Bikeshedding here, but setStyles would mean (to me) that it also replaces existing inline styles. updateStyles might have made it clear to me that it only adds or updates but does not remove, though I am not even sure about that. Think about that - how would you remove multiple properties using a single property or method? Perhaps a delta-type object, like {update: {'background-image': '...', 'cursor': 'default'}, remove: ['background', 'float']} (just thinking out loud, not suggesting as I can see some unnecessary overhead here).

And on the other hand, perhaps inline styles are discouraged in general, which is why there is no real need to add multiple properties at once?

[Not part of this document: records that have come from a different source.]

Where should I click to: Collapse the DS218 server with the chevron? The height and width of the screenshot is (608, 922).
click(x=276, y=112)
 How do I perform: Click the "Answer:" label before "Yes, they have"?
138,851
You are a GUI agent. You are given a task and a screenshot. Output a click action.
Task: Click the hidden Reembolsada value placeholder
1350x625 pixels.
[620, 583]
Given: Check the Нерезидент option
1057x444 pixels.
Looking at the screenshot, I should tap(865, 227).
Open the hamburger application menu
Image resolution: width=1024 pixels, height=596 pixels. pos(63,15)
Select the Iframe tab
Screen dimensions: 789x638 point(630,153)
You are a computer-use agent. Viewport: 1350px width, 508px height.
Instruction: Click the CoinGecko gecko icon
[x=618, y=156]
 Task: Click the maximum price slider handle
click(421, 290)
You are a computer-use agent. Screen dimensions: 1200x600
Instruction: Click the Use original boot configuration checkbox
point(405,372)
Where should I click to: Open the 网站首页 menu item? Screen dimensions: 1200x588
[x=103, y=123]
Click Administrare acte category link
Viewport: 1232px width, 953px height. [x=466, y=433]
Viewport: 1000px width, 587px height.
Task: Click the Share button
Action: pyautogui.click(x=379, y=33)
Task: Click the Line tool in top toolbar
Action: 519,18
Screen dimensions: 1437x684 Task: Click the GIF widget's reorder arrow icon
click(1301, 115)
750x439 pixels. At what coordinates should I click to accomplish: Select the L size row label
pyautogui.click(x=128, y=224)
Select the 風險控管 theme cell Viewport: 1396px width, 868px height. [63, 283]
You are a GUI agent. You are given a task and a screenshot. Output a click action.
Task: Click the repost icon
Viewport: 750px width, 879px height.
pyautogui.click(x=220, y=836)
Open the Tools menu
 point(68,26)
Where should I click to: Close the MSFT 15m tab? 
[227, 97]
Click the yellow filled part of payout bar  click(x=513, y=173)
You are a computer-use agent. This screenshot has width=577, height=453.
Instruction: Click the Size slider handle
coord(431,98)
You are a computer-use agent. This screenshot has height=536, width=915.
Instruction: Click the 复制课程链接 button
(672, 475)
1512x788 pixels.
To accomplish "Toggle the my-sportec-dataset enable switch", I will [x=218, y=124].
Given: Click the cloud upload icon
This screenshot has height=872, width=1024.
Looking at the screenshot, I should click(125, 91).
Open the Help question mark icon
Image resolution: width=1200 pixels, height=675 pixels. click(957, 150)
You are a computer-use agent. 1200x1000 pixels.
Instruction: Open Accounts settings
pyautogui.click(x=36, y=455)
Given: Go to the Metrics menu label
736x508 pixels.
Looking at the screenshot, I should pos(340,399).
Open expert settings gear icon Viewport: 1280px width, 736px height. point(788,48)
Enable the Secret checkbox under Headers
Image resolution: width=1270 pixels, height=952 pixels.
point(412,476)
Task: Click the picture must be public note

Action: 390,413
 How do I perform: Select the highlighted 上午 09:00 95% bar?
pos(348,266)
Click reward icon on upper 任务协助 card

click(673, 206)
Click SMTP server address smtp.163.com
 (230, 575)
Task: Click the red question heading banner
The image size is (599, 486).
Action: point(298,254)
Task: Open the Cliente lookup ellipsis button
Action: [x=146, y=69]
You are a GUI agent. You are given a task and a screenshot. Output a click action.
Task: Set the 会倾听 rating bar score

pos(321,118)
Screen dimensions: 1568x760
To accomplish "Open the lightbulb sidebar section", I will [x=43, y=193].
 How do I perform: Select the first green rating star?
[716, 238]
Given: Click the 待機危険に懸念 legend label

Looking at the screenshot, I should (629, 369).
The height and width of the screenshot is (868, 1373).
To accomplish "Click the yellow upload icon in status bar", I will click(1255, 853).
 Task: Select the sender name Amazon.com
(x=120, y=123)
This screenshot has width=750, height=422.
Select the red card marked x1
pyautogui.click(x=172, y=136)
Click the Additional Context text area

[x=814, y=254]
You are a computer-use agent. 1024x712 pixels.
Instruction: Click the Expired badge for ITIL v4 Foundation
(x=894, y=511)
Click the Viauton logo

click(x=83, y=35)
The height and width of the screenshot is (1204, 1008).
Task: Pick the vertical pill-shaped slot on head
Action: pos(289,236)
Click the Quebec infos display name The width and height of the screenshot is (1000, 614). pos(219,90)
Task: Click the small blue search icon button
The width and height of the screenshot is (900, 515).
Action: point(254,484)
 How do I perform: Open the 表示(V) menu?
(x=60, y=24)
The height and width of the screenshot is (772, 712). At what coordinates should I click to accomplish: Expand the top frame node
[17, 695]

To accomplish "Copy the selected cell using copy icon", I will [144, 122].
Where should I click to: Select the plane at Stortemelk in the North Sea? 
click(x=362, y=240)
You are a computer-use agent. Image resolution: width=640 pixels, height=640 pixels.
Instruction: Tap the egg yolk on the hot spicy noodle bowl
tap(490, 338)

Also, consider element.style.cssText += 'background-image: ...; cursor: default;' which should kind of already do exactly what you want, albeit using actual strings instead of an object (though template strings can take care of the beauty of it). (And the memory implications of having a large cssText, despite the fact that it simply includes many duplicate properties)


#14

By the way, the category should be “APIs” (or maybe “HTML”), not “JS” as “JS” is for JavaScript only things, like language, syntax, built ins (that are relevant to any JavaScript environment, like Node).